Phase: 4 — Attention & Transformers | Difficulty: ⭐⭐⭐⭐☆ | Time: 4–6 hours

Concept primer: ../HITCHHIKERS-GUIDE.md §Attention and §Transformer architecture. This is the most important lab in the curriculum — every later phase reuses or extends this code.

Run

pip install -r requirements.txt
python solution.py   # runs init-loss + single-batch overfit sanity checks

0. The mission

Build a decoder-only Transformer from scratch in ~200 lines that:

Implements scaled dot-product attention with causal masking.
Uses pre-norm with residual connections.
Passes the two universal sanity tests: init-loss matches the entropy of the uniform vocab distribution, and the model can overfit a single batch to ~zero loss in 200 steps.

This is the kernel that Phase 5 trains on TinyStories, Phase 6 fine-tunes via LoRA, Phase 9 retro-fits with a KV cache. Get this right and the rest of the curriculum compiles.

1. The math

For each token position $t$:

$$ \mathrm{Attn}(Q, K, V) = \mathrm{softmax}!\left(\frac{Q K^\top}{\sqrt{d_\text{head}}} + M\right) V $$

where $M$ is the causal mask: $M_{ij} = 0$ if $i \ge j$ else $-\infty$. Multi-head attention runs n_head of these in parallel on slices of dim d_head = d_model / n_head, then concatenates.
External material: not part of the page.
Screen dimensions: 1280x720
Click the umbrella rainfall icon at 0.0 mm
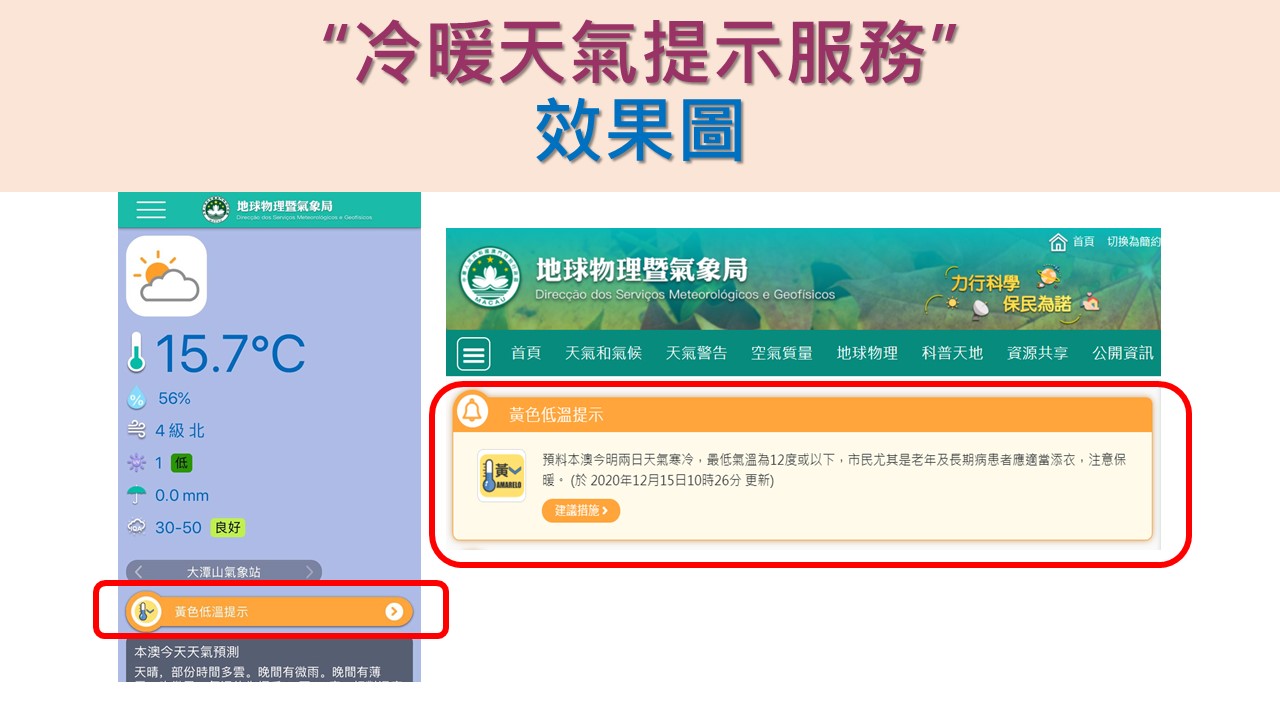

The full block (pre-norm):

$$ \begin{aligned} x &\leftarrow x + \mathrm{Attn}(\mathrm{LN}(x)) \ x &\leftarrow x + \mathrm{MLP}(\mathrm{LN}(x)) \end{aligned} $$

A model is n_layer blocks stacked plus token + position embeddings at the input and a linear head at the output.

2. `GPTConfig`

@dataclass
class GPTConfig:
    vocab_size: int = 50257
    n_layer: int = 6
    n_head: int = 8
    d_model: int = 512
    d_ff: int = 2048           # typically 4 * d_model
    block_size: int = 1024     # max context length
    dropout: float = 0.0
    tie_weights: bool = True

vocab_size = 50257 matches GPT-2 BPE.
d_ff = 4 * d_model is the universal heuristic from "Attention Is All You Need" — gives the MLP enough capacity to act as the model's "memory" (Geva et al. 2021 showed MLP weights store factual knowledge).
block_size is the maximum sequence the position-embedding table supports.
tie_weights=True shares the vocab × d_model matrix between the input embedding and the output head — saves ~50 MB on a small model, ~1 GB on 7B. Quality identical or slightly better.
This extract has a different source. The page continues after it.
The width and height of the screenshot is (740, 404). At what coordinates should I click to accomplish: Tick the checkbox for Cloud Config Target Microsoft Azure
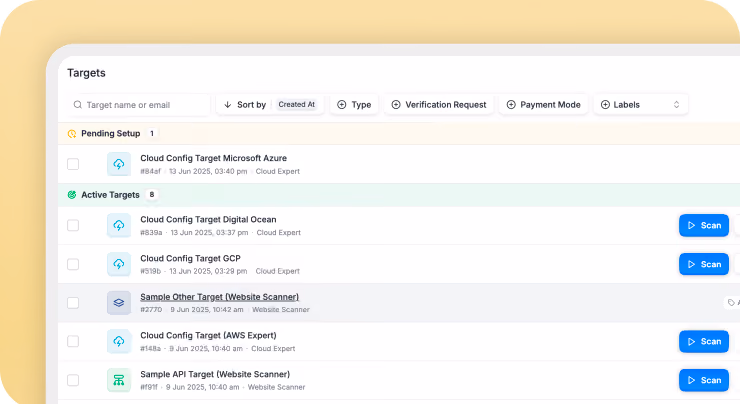73,164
3. `CausalSelfAttention` — the centerpiece

3.1 The fused QKV projection

self.qkv = nn.Linear(cfg.d_model, 3 * cfg.d_model, bias=False)

One large matmul is faster than three smaller ones (better GPU utilization). Mathematically identical to three separate linears. bias=False is the modern default — biases add parameters without measurable quality benefit at scale.

3.2 The causal mask buffer

self.register_buffer(
    "mask",
    torch.tril(torch.ones(cfg.block_size, cfg.block_size, dtype=torch.bool))
         .view(1, 1, cfg.block_size, cfg.block_size),
    persistent=False,
)

torch.tril(...) gives a lower-triangular boolean matrix: True on and below the diagonal. Position i can attend to position j iff i ≥ j.
Shape (1, 1, T, T) so it broadcasts over batch and head dims.
register_buffer so the mask moves to GPU with .to(device). persistent=False keeps it out of state_dict (deterministically reconstructable).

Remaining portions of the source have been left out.